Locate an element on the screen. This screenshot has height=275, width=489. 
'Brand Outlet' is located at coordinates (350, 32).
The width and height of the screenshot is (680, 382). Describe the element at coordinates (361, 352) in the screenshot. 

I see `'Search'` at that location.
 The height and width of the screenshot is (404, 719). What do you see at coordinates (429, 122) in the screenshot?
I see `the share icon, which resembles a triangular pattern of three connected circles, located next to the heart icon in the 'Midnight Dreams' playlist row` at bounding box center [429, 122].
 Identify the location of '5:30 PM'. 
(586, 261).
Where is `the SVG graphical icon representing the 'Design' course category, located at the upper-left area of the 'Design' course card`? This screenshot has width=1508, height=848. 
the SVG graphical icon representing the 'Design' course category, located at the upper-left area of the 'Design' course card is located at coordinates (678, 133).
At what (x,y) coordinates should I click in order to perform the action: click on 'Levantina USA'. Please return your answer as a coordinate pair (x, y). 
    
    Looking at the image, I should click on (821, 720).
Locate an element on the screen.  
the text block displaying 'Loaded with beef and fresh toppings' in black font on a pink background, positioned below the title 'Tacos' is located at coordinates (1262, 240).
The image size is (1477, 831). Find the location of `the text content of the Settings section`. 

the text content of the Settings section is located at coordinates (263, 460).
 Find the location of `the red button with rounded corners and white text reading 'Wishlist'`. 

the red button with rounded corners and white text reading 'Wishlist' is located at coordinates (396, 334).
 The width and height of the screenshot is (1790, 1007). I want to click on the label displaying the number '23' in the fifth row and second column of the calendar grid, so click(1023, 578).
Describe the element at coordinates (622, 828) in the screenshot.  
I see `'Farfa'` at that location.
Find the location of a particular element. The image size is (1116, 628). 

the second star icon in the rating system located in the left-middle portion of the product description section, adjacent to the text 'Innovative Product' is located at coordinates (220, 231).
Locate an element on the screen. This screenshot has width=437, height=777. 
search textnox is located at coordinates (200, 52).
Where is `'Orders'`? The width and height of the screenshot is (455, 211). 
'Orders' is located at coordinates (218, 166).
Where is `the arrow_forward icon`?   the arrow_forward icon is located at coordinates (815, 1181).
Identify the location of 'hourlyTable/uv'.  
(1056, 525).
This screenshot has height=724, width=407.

- _Условие задачи_:
Перепишите, пожалуйста, строки выше, заменив «Locate an element on the screen» на «Find an element on the screen», а всё остальное оставьте без изменений.

- _Результат выполнения_:
Find an element on the screen. This screenshot has height=275, width=489. 
'Brand Outlet' is located at coordinates (350, 32).
The width and height of the screenshot is (680, 382). Describe the element at coordinates (361, 352) in the screenshot. 

I see `'Search'` at that location.
 The height and width of the screenshot is (404, 719). What do you see at coordinates (429, 122) in the screenshot?
I see `the share icon, which resembles a triangular pattern of three connected circles, located next to the heart icon in the 'Midnight Dreams' playlist row` at bounding box center [429, 122].
 Identify the location of '5:30 PM'. 
(586, 261).
Where is `the SVG graphical icon representing the 'Design' course category, located at the upper-left area of the 'Design' course card`? This screenshot has width=1508, height=848. 
the SVG graphical icon representing the 'Design' course category, located at the upper-left area of the 'Design' course card is located at coordinates (678, 133).
At what (x,y) coordinates should I click in order to perform the action: click on 'Levantina USA'. Please return your answer as a coordinate pair (x, y). 
    
    Looking at the image, I should click on (821, 720).
Find an element on the screen.  
the text block displaying 'Loaded with beef and fresh toppings' in black font on a pink background, positioned below the title 'Tacos' is located at coordinates (1262, 240).
The image size is (1477, 831). Find the location of `the text content of the Settings section`. 

the text content of the Settings section is located at coordinates (263, 460).
 Find the location of `the red button with rounded corners and white text reading 'Wishlist'`. 

the red button with rounded corners and white text reading 'Wishlist' is located at coordinates (396, 334).
 The width and height of the screenshot is (1790, 1007). I want to click on the label displaying the number '23' in the fifth row and second column of the calendar grid, so click(1023, 578).
Describe the element at coordinates (622, 828) in the screenshot.  
I see `'Farfa'` at that location.
Find the location of a particular element. The image size is (1116, 628). 

the second star icon in the rating system located in the left-middle portion of the product description section, adjacent to the text 'Innovative Product' is located at coordinates (220, 231).
Find an element on the screen. This screenshot has width=437, height=777. 
search textnox is located at coordinates (200, 52).
Where is `'Orders'`? The width and height of the screenshot is (455, 211). 
'Orders' is located at coordinates (218, 166).
Where is `the arrow_forward icon`?   the arrow_forward icon is located at coordinates (815, 1181).
Identify the location of 'hourlyTable/uv'.  
(1056, 525).
This screenshot has height=724, width=407.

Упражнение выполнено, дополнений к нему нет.